Vector-borne diseases greatly contribute to human mortality and morbidity in tropical settings and beyond. Yet, most of them are part of the neglected diseases group given the low levels of resources invested in developing new diagnosis and treatment methods.

As part of our series focusing on vector-borne diseases, Daily Development talks to Dr Bernard Pécoul, Executive Director of the Drugs for Neglected Diseases initiative (DNDi), to see what can be done to mitigate the impact of such forgotten and yet deadly diseases. 

DD: Together with its partners, the Drugs for Neglected Diseases initiative (DNDi) is working towards a very specific objective: treating patients for whom medicines sometimes do not exist, are toxic or are not accessible. Could you tell us more about it?

BP: DNDi was founded in 2003 on the observation that many patients infected with neglected diseases, such as Chagas disease, sleeping sickness and leishmaniasis (or kala azar), were left behind, without adequate treatment. Some were dying because they had no money to purchase the treatments—if they existed—and had no voice to be heard.

Furthermore, most of the patients suffering from such illnesses are very poor and so do not represent a lucrative pharmaceutical market. Therefore, investing in the development of treatments for these diseases is of no real interest to most pharmaceutical companies.

To some extent, this has changed over the past decade. New actors—both from the private and public sectors—have joined the fight, together with DNDi and others to develop new, effective and affordable treatments for millions of patients.

DD: On this year’s World Health Day (7 April) the urgent need to prevent and control vector-borne diseases was highlighted. What is needed to provide an effective response to such diseases?

BP: Of course, prevention and control of diseases like malaria, sleeping sickness, kala azar or Chagas disease is key. We are talking here about one billion people at risk!

People affected by these diseases need access to diagnostics, treatments and vaccines, and such strategies have to be accompanied by vector control and surveillance. Where prevention has not yet kicked in, diagnostics and treatments adapted to the needs of neglected populations are crucial. 

DNDi’s activities focus on developing new treatments, but to contribute meaningfully to the control or elimination of some diseases we know that treatment is not the panacea if not combined with rapid diagnostic tools and comprehensive surveillance, prevention, control and even elimination strategies that are built to last.

DD: What is DNDi concretely doing to reduce the burden of neglected diseases?

BP: Acting as a conductor of a virtual orchestra, DNDi leverages partners’ specific assets, capacities and expertise to implement projects at all stages of the R&D process in order to develop the best treatment options for vector-borne diseases as well as HIV treatment for infants.

One of our objectives is to answer to urgent needs by combining, repurposing or reformulating existing drugs. So far, DNDi and its partners have developed six improved treatments and, in the longer term, we aim to develop six additional entirely new drugs—notably in the form of a simple pill rather than infusions or injections—in order to contribute to changes in the way the diseases are managed in endemic countries. For instance, for sleeping sickness, two oral drugs are currently in clinical development, one being tested in patients in the Democratic Republic of the Congo. To treat this fatal disease with a pill would simplify the life of patients and health workers. This way, the mobile teams could directly test and treat immediately at the village level. Another illustration of DNDi’s work is the new antimalarial treatment, ASAQ Winthrop, developed notably in partnership with the French pharmaceutical company Sanofi. Since its launch in 2007, 300 million treatments of this fixed-dose combination drug have been distributed in 32 African countries.

DD: What does the future look like for patients?

BP: There are encouraging signs for a brighter future for neglected patients. In order to ensure that we “walk our talk”, however, we have to ensure the sustained and even increased commitment of  the actors involved in research and development of new health tools to treat neglected diseases. Drug donations can be part of the answer for certain diseases, but we do need to ensure that drug development and further technological innovation continue and deliver better treatments. The current drug development pipeline should be able to offer patients effective and field-adapted health tools.
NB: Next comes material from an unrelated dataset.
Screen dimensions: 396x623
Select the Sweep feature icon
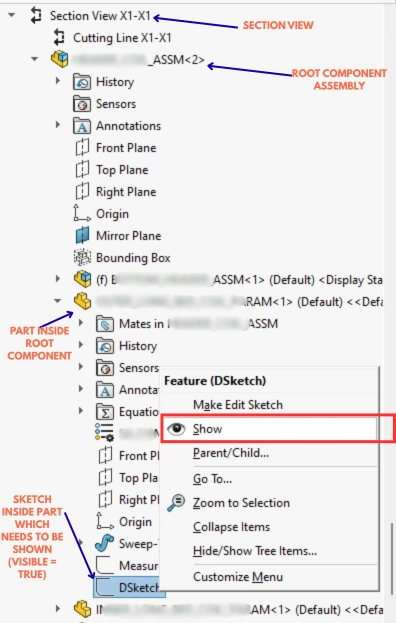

We also have to remember that children are particularly vulnerable to neglected diseases. The field of R&D must remember that children are not just small adults and need to be specifically taken into account even very early on in the drug development process. 
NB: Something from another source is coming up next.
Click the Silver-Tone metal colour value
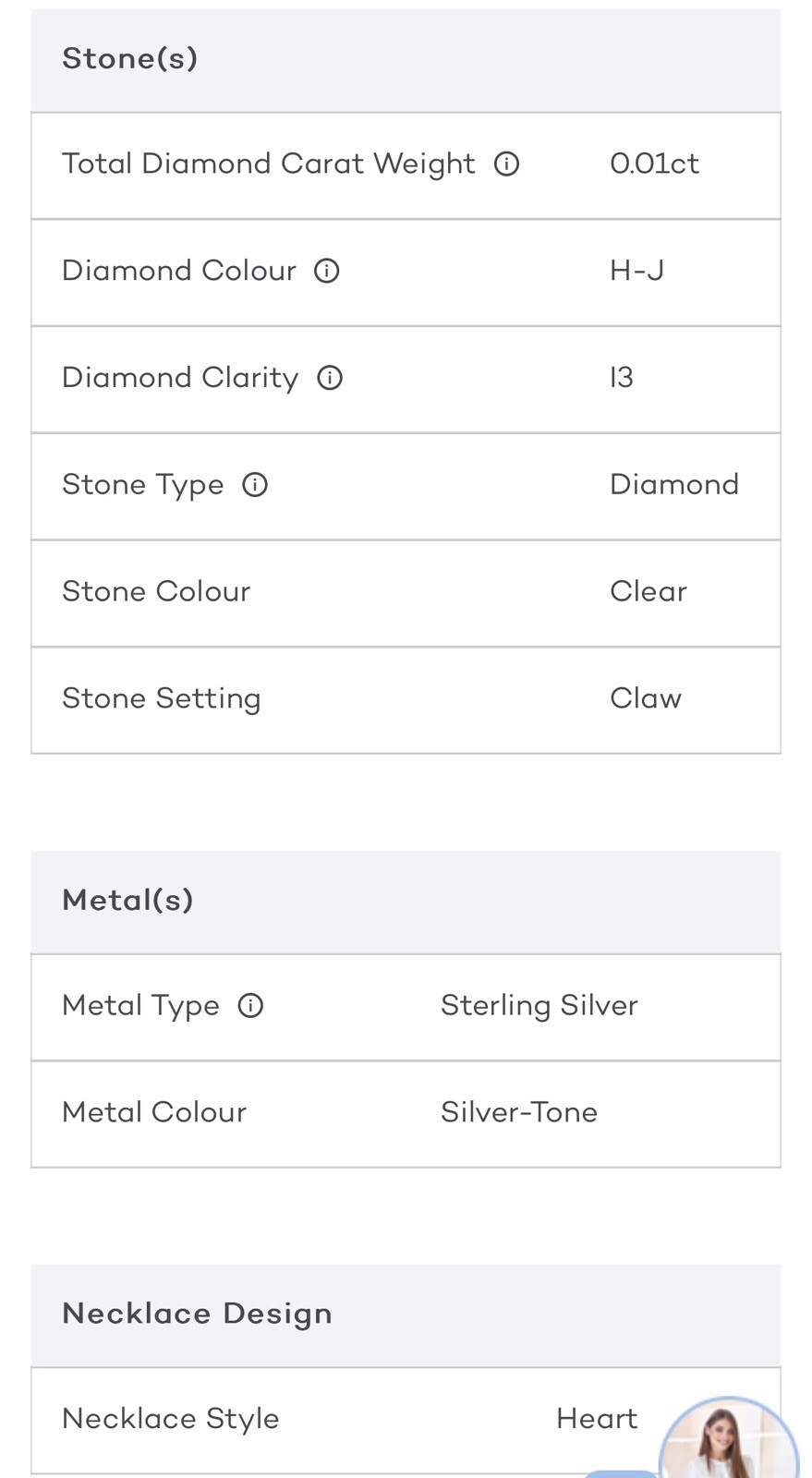812x1478 pixels. [519, 1112]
DD: What keeps you hopeful?

Twenty years ago, in the field, I could see the despair of patients and doctors who had no choice but to treat sleeping sickness with a drug that was killing one patient out of 20. Today, patients with the same disease, in the same remote areas, are recovering thanks to improved treatment. This gives me hope that further progress can be made, for instance by developing a treatment that could help eliminate sleeping sickness. We just cannot give up the fight!